42 U.S.C. § 4072 (emphases added); see also 44 C.F.R. § 62.22(a).
      Without their providing underlying analysis, at least two prior decisions
by our court applied § 4072 to actions against WYO carriers. Ferraro v. Liberty
Mut. Fire Ins. Co., 796 F.3d 529, 531 (5th Cir. 2015) (“The district court had
jurisdiction pursuant to 42 U.S.C. § 4072, which provides exclusive federal
jurisdiction over litigation arising out of the [National Flood Insurance
Program].”); Constr. Funding, L.L.C. v. Fidelity Nat. Indem. Ins.

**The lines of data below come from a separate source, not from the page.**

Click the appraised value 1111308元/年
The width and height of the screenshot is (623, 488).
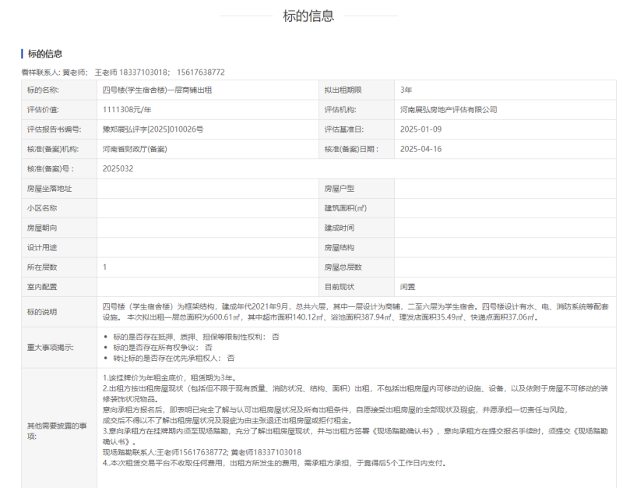[126, 110]
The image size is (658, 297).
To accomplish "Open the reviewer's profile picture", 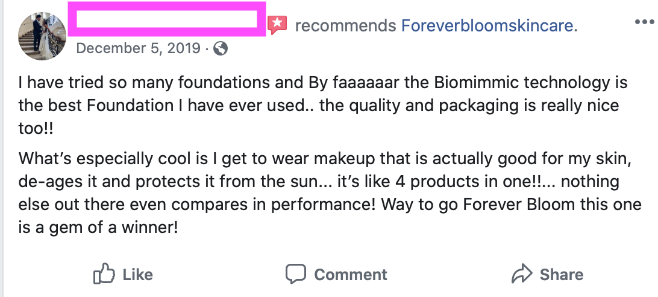I will click(42, 37).
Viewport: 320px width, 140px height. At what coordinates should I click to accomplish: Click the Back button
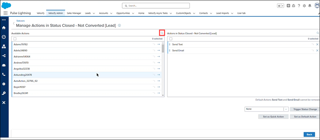(309, 134)
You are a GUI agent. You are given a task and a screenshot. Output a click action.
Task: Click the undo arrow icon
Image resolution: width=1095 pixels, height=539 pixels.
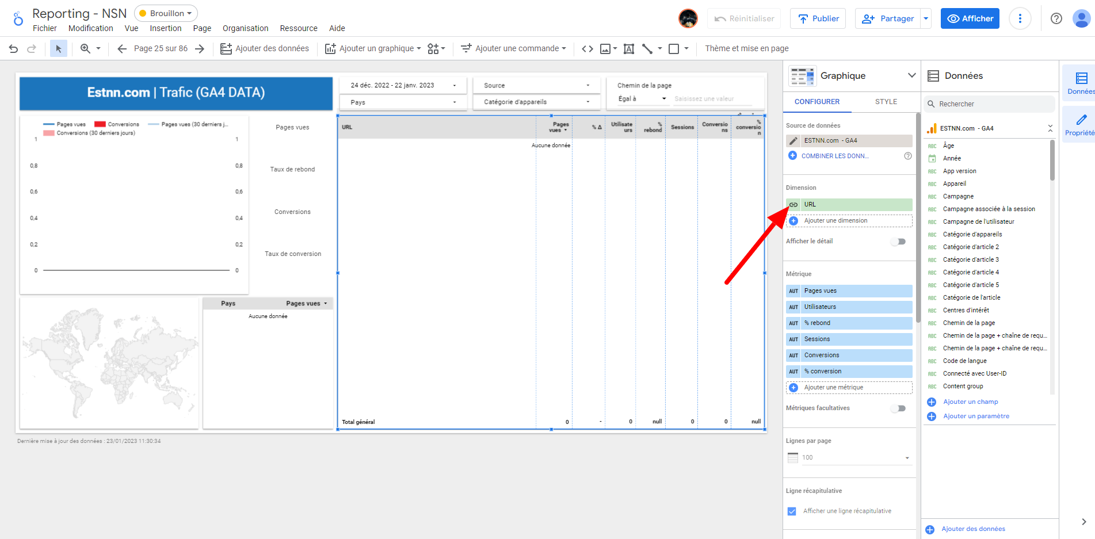[x=13, y=49]
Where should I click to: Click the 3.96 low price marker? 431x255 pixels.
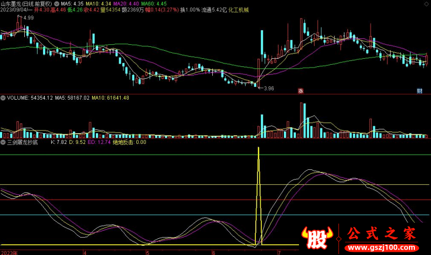click(268, 88)
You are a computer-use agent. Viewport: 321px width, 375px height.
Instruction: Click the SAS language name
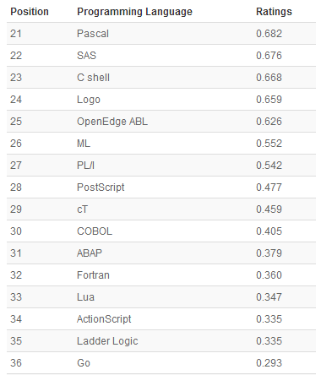pyautogui.click(x=86, y=56)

Co., 636 F.
App’x 207, 209 (5th Cir. 2016) (“The district court had jurisdiction over this
dispute under 42 U.S.C. § 4072, which grants federal courts exclusive
jurisdiction over disputes between claimants and insurers in the [National
Flood Insurance Program].”); see also Cohen v. Allstate Ins. Co., ___ F.3d ___,
2019 WL 2151314 (5th Cir. 2019) (applying statute of limitations provided in
§ 4072 to action involving WYO carrier).
      Our court is not alone in applying § 4072 to WYO actions. The sixth
circuit reached a similar conclusion in Gibson v. Am. Bankers Ins. Co., 289 F.3d
943, 947 (6th Cir. 2002) (“[Section] 4072 provides exclusive subject matter
jurisdiction over suits against a WYO insurance company arising out of a
disputed flood insurance claim”. (citations omitted)); id. (“[T]his language
mandates that federal district courts have exclusive jurisdiction over suits
under [the National Flood Insurance Act]”. (citation omitted)).       The third
circuit reached the same conclusion in Van Holt, 163 F.3d at 167 (holding
§ 4072 and § 1331 applied). The second circuit did as well in Palmieri v.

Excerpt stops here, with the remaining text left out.